Worm-like micelle formation was also demonstrated using pH modulation, in the PA termed C16GSH, which was designed with a branched peptide headgroup of histidine and serine amino acids. At low pH, the histidine side chains are protonated and hydrogen bonding does not occur, creating weakly elastic hydrogels. At pH 7.4, above the pKa of the histidine imidazole group, cooperative hydrogen bonding occurs, stabilizing the self-assembled worm-like micelles and creating a strong viscoelastic hydrogel. This unique architecture of C16GSH makes it possible to create hydrogels spanning a wide range of stiffness (0.1-10 kPa). C16GSH were optimized in vitro and in vivo for the application of peripheral nerve regeneration. Peripheral nerve injury is a debilitating condition for which new bioengineering solutions are needed. One strategy to enhance regeneration inside nerve guide conduits is to fill the conduits with a hydrogel to mimic the native extracellular matrix found in peripheral nerves. C16GSH hydrogels were compared to a commercially available collagen gel, which has been previously investigated as a nerve guide filler gel. Schwann cells, a cell type important in the peripheral nerve regenerative cascade, were able to spread, proliferate and migrate better on C16GSH gels in vitro when compared to cells seeded on collagen gels. Moreover, C16GSH gels were implanted subcutaneously in a murine model and were found to be biocompatible, degrade over time, and support angiogenesis without causing inflammation or a foreign body immune response. Taken together, these results help optimize and instruct the development of a new synthetic, hydrogel as a luminal filler for conduit-mediated peripheral nerve repair.

In the second half of this dissertation, peptide based complex coacervates were optimized for delivery of protein therapeutics. Complex coacervation is a liquid-liquid phase separation based on the electrostatic association of two oppositely charged polymers in aqueous solution.

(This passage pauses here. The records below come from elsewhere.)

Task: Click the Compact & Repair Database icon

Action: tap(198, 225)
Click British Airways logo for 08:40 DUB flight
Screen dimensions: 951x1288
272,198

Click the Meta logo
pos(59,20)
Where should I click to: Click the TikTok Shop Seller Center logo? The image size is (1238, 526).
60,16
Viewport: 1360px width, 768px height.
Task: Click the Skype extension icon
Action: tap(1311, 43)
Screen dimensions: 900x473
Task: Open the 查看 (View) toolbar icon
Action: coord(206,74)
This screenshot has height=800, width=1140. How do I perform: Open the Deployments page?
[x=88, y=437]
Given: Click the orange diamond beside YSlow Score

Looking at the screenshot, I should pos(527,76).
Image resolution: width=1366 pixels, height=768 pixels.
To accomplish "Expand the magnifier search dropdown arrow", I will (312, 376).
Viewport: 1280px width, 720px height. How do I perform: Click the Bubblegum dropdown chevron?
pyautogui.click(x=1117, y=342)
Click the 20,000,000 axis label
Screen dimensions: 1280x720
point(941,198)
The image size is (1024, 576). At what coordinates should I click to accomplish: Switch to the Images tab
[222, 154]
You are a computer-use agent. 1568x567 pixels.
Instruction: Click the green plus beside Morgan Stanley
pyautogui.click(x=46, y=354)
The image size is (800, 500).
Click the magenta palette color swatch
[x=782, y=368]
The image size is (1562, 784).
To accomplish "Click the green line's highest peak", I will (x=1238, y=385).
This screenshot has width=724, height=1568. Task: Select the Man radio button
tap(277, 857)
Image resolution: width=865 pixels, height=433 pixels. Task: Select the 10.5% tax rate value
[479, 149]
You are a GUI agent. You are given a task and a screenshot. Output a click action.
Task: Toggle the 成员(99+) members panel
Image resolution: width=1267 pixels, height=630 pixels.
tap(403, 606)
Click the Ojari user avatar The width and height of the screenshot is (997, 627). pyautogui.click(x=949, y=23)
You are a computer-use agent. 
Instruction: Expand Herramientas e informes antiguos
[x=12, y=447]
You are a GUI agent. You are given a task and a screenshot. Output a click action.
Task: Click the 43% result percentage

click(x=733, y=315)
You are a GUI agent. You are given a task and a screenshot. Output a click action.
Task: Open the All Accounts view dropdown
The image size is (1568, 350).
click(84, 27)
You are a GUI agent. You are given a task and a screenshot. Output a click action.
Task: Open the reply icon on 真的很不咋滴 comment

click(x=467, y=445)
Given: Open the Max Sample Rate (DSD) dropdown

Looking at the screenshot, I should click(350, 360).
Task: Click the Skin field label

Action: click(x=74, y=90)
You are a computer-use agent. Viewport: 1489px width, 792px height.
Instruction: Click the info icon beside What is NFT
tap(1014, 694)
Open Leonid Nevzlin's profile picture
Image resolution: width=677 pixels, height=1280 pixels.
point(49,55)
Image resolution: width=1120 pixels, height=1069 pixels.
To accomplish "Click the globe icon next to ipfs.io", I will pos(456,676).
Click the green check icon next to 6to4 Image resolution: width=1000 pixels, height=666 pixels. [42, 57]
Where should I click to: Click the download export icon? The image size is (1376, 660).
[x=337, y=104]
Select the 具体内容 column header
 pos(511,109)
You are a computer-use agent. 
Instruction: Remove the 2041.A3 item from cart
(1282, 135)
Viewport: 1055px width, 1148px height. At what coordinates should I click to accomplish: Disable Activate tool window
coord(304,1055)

Coacervation results in micron sized droplets of a dense polymer-rich phase (coacervate) which is separate from the dilute polymer-poor solution phase (aqueous phase). Complex coacervates based on synthetic polypeptides have many desirable features for therapeutic protein delivery. They can be synthetically produced, can be made to be biocompatible and biodegradable, and their formation can be tuned by a wide array of parameters. In this dissertation, a method to encapsulate proteins by complex coacervation using polypeptides is explored.

Protein encapsulation with a model protein system: bovine serum albumin (BSA) was demonstrated. Rheological properties were studied to determine the viscoelasticity which may have implications for cell internalization. It was demonstrated that there is tradeoff between loading efficiency and total loading. Therefore, depending on the application, high loading capacity, up to 1:3 molar ratio of protein to polypeptide, or 100% loading of the protein can be achieved, depending on the process and cost of the protein which is often high. Encapsulated BSA retained its secondary structure when encapsulated and was released under conditions of low pH due to disassembly of the coacervate. Lastly, protein loaded coacervates were shown to be non-toxic in a cell viability assay.

Polypeptide complex coacervates show promise at encapsulating proteins for therapeutic delivery, but it is difficult to control their size and stability to due dynamic rearrangement and coalescence. To control the size and stability of polypeptide coacervates, the crosslinker EDC was used to create a peptide bond between the amino acid side groups of poly(L-lysine) (PLys) and poly(D/L-glutamic acid) (PGlu). By changing the ratio of PGlu to PLys colloidal stability was achieved without the need for an additional excipient. Surface charge of the particles was also controlled by this method. Final particle size was controlled by both molecular weight and concentration of the polypeptides. A span of particle diameter from to 272nm to 1.3 µm was achieved. Lastly, stability at low pH, where non-crosslinked coacervates disassemble, was demonstrated. A simple and tunable method to control particle size, such as the one presented here provides a possible solution to a major limitation in the field of drug delivery, control of particle size.